I was raised on Italian food: Pasta, pizza, lasagna, you name it, I loved it.
As I began to step into healthier ways of eating and living, it was imperative that I find delicious replacements for the foods that I grew up on. That meant a lot of experimenting with things like cauliflower-crust pizza, zucchini pasta lasagna, and baked ziti with quinoa noodles.
But it was when I found out about spaghetti squash that my culinary world changed forever. If you're not familiar with spaghetti squash, it's the pasta of the vegetable world (as the name implies).
After it's baked, the flesh of the squash comes out as long, thin, spaghetti strands, no spiralizer or fancy tools necessary. Thank you, Mother Nature!
You can put it in a bowl, top with a sauce of your liking, and twirl it around a fork, indulging without the belly ache or bloated feeling that might come when you have wheat-based products.
Squash also has a very grounding energy, so it's the perfect food to warm and ground the body in the cooler fall and winter months.
My Montana-raised, meat-eating and carb-loving boyfriend went crazy for this dish. And so did I!

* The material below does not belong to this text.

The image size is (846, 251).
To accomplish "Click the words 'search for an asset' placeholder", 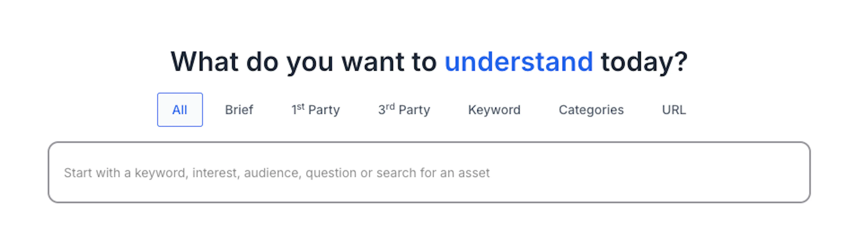I will click(433, 173).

Spinach and Garlic Spaghetti Squash Pasta
- 1 medium spaghetti squash
- 1 tablespoon coconut oil
- 3 tablespoons grass-fed butter
- 5 cloves garlic, chopped
- 2 teaspoons dried oregano
- ¼ teaspoon sea salt
- 1 cup spinach (fresh or frozen)
- ½ cup sliced baby tomatoes
1. Preheat your oven to 400°F while you prep the squash. Use a chef's knife to cut the squash in half lengthwise. Use a spoon to scoop out the seeds until both halves look like the photo above.
2. Line your baking sheet with a thin layer of coconut oil to add moisture to your squash while it bakes in the oven. Place both halves face down and bake for 30-45 minutes (depending on the size of your squash). You will know it's ready when it's tender and you're able to pierce it easily with a fork.
3. While the squash cools, melt 3 tablespoons of butter in a small pan on low heat with 5 cloves of chopped garlic, 2 teaspoons of dried oregano, and ¼ teaspoon sea salt in a stovetop pan. Remove from the heat as soon as the butter is completely melted and stir in spinach (if you're using frozen spinach, let it defrost before adding to the pan).
4. Use a fork to remove the flesh of the spaghetti squash and place in a large bowl. Mix gently with your butter sauce. Top with ½ cup of sliced baby tomatoes.